Correio Braziliense, n. 20698, 23/01/2020. Política, p. 3

Fux ignora Toffoli e irrita Maia

Renato Souza



O ministro Luiz Fux, do Supremo Tribunal Federal (STF), derrubou uma liminar do presidente da Corte, Dias Toffoli, e suspendeu, por tempo indeterminado, a aplicação do juiz das garantias, previsto na lei anticrime, aprovada pelo Congresso. Toffoli havia decidido que a medida entraria em vigor dentro de 180 dias. Fux, que é relator de quatro ações apresentadas no Supremo contra as mudanças na legislação, assumiu o plantão do tribunal no recesso do Poder Judiciário — o expediente voltará ao normal em fevereiro. Até lá, ele decide sobre situações urgentes que chegam para análise da Corte. Como a decisão tem caráter liminar, deve ser apreciada pelo plenário. O presidente da Câmara, Rodrigo Maia (DEM-RJ) considerou a suspensão “desrespeitosa com o Congresso, com o presidente da República e, principalmente, com o presidente do Supremo”.

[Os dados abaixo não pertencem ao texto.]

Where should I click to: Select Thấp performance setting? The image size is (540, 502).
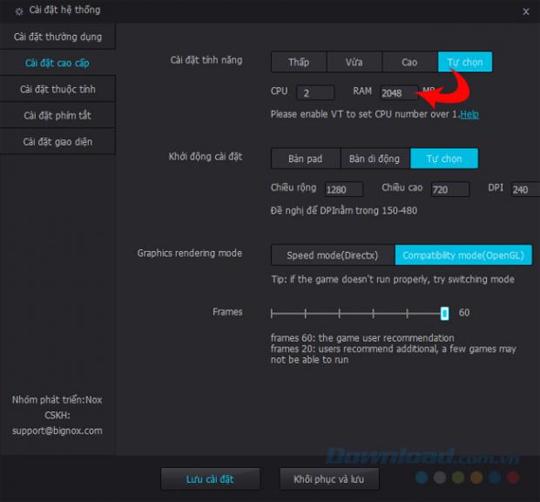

Fux atendeu a um pedido de partidos políticos. Ele entendeu que a criação da figura por iniciativa do Congresso pode violar a Constituição, pois cabe ao STF e demais cortes superiores propor ao Legislativo normas sobre alteração no Poder Judiciário. “Encontra-se demonstrado pelas evidências de que há vícios de inconstitucionalidade formal e material na redação dos artigos impugnados”, afirmou em um trecho da decisão. Além disso, ele suspendeu uma norma, também da lei anticrime, prevendo que o preso fosse colocado em liberdade nos casos em que a audiência de custódia não se realizasse dentro de 24 horas após a reclusão.

O magistrado adotou tom crítico em relação à liminar de Toffoli. “Ao contrário do Poder Legislativo e do Poder Executivo, não compete ao Supremo Tribunal Federal realizar um juízo eminentemente político do que é bom ou ruim, conveniente ou inconveniente, apropriado ou inapropriado”, escreveu. A lei anticrime reúne propostas do ministro da Justiça, Sérgio Moro, do ministro do STF Alexandre de Moraes e de congressistas.

Moro comentou no Twitter: “Sempre disse que era, com todo respeito, contra a introdução do juiz de garantias no projeto anticrime. Cumpre, portanto, elogiar a decisão do ministro Fux”, escreveu. “Uma mudança estrutural da Justiça brasileira demanda grande estudo e reflexão.”

O procurador Deltan Dallagnol também aprovou. “Ótima notícia. Em vez de reformas que melhorem nosso sistema de Justiça, que é disfuncional contra poderosos, as mudanças vêm trazendo retrocessos ou criando insegurança jurídica no trabalho anticorrupção”, publicou no Twitter.

O advogado criminalista João Paulo Boaventura explicou que, apesar de não ser comum, Fux tem a prerrogativa de revisar a decisão de Toffoli por ser o relator das ações. “Fato é que a vigência da regra processual do juiz das garantias já estava suspensa pelo ministro-presidente, afastando, portanto, o perigo da demora. O mais prudente, nesse caso, seria o relator preparar o caso para julgamento do mérito, pelo plenário, dentro do prazo de suspensão”, explicou.